Task requirements:
Repeat each entry exactly. Drop every image.

Given records:
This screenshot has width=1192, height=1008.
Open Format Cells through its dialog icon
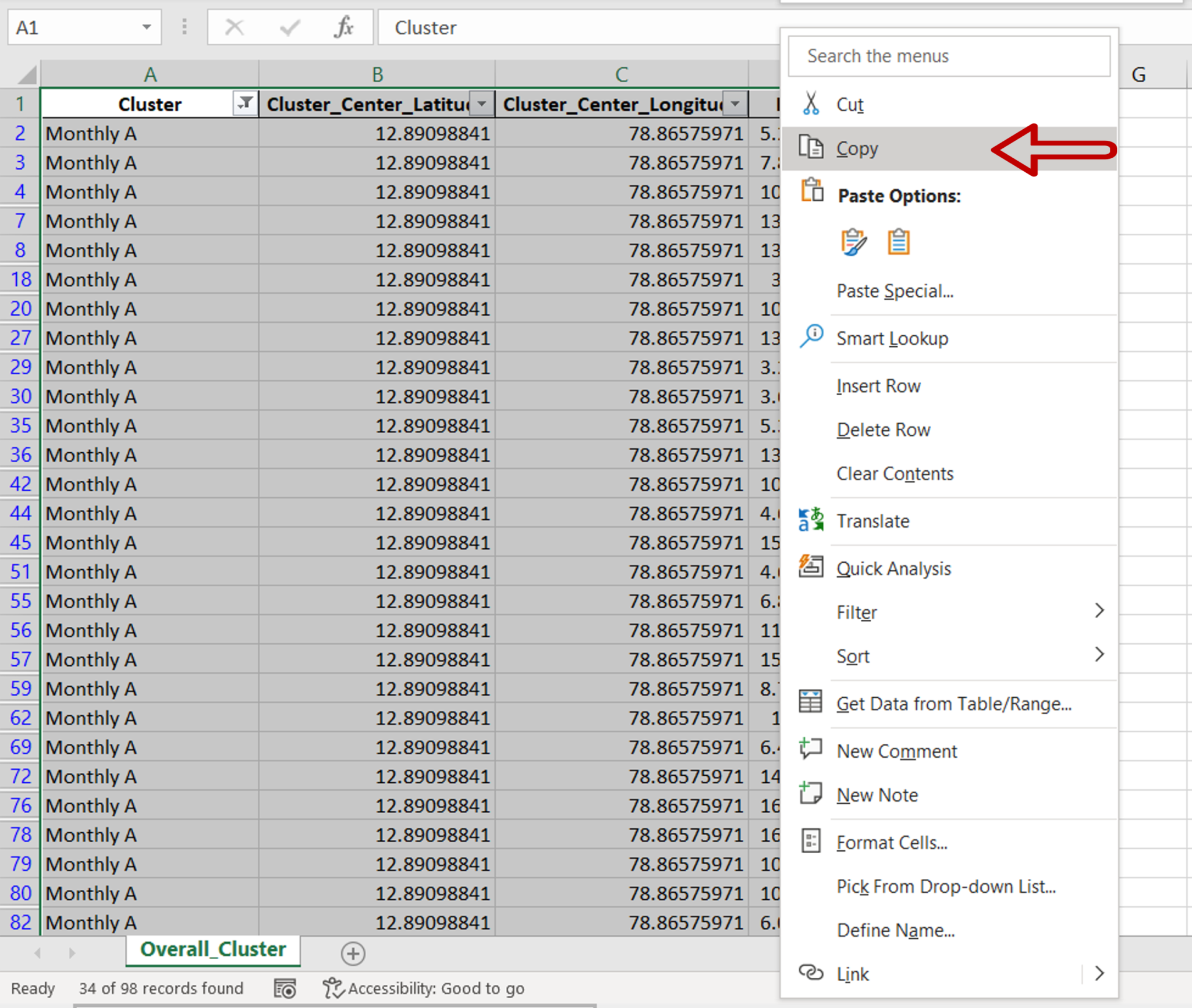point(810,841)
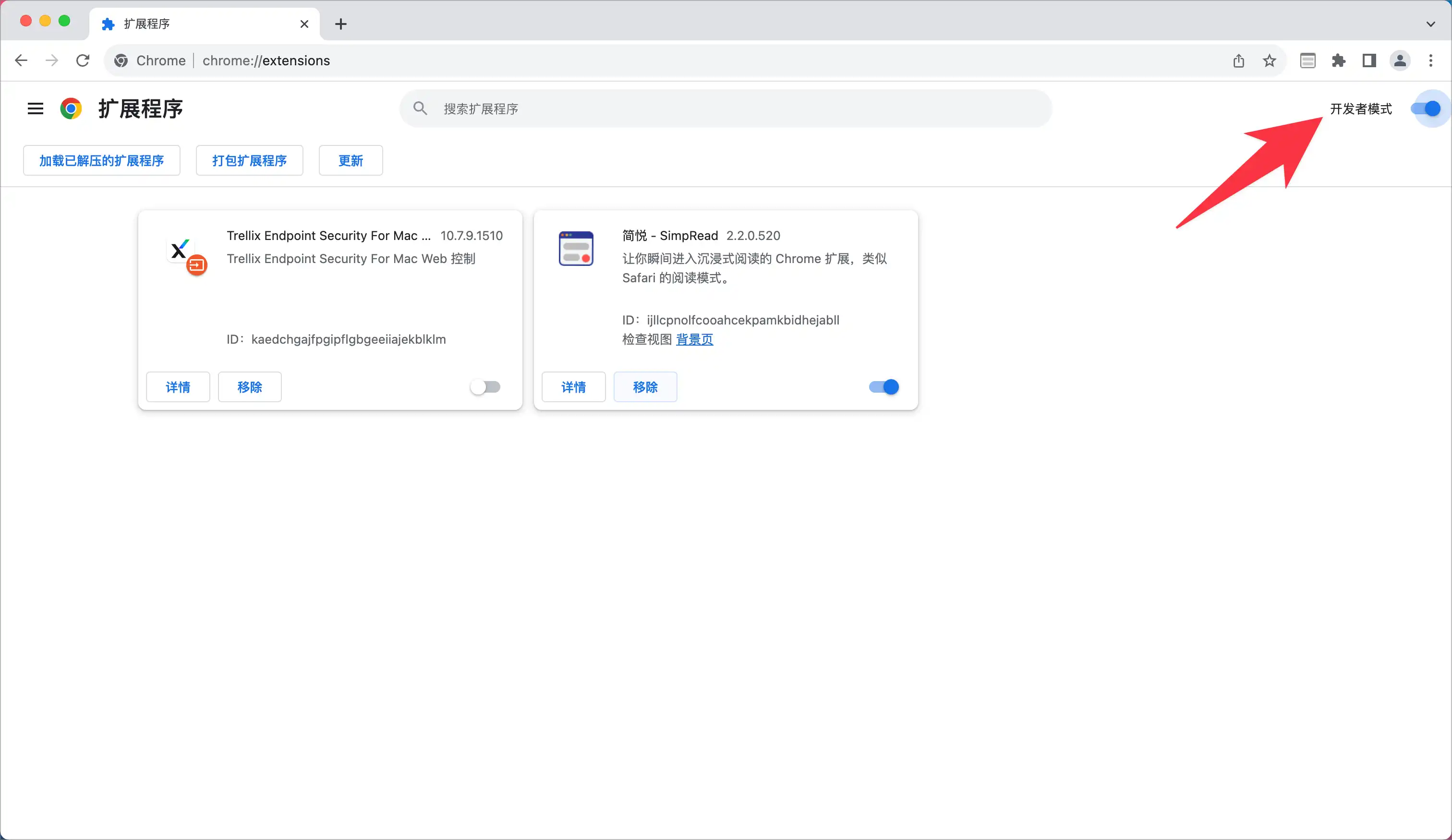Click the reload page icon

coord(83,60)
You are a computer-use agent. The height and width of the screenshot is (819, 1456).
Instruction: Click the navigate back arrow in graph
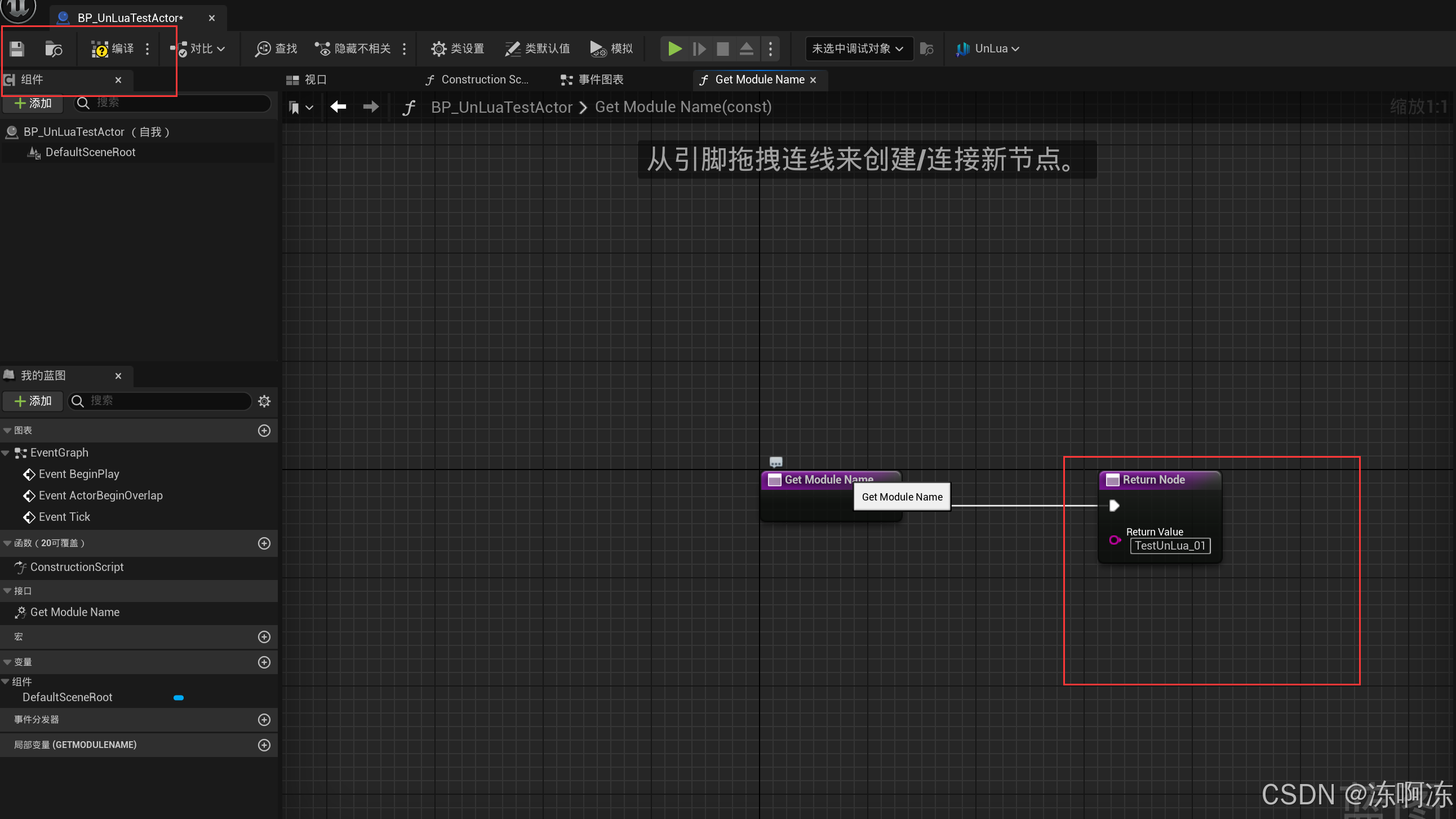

Answer section:
This screenshot has width=1192, height=1008.
Open Format Cells through its dialog icon
point(810,841)
Click the reload page icon

coord(83,60)
You are a computer-use agent. The height and width of the screenshot is (819, 1456).
Instruction: Click the navigate back arrow in graph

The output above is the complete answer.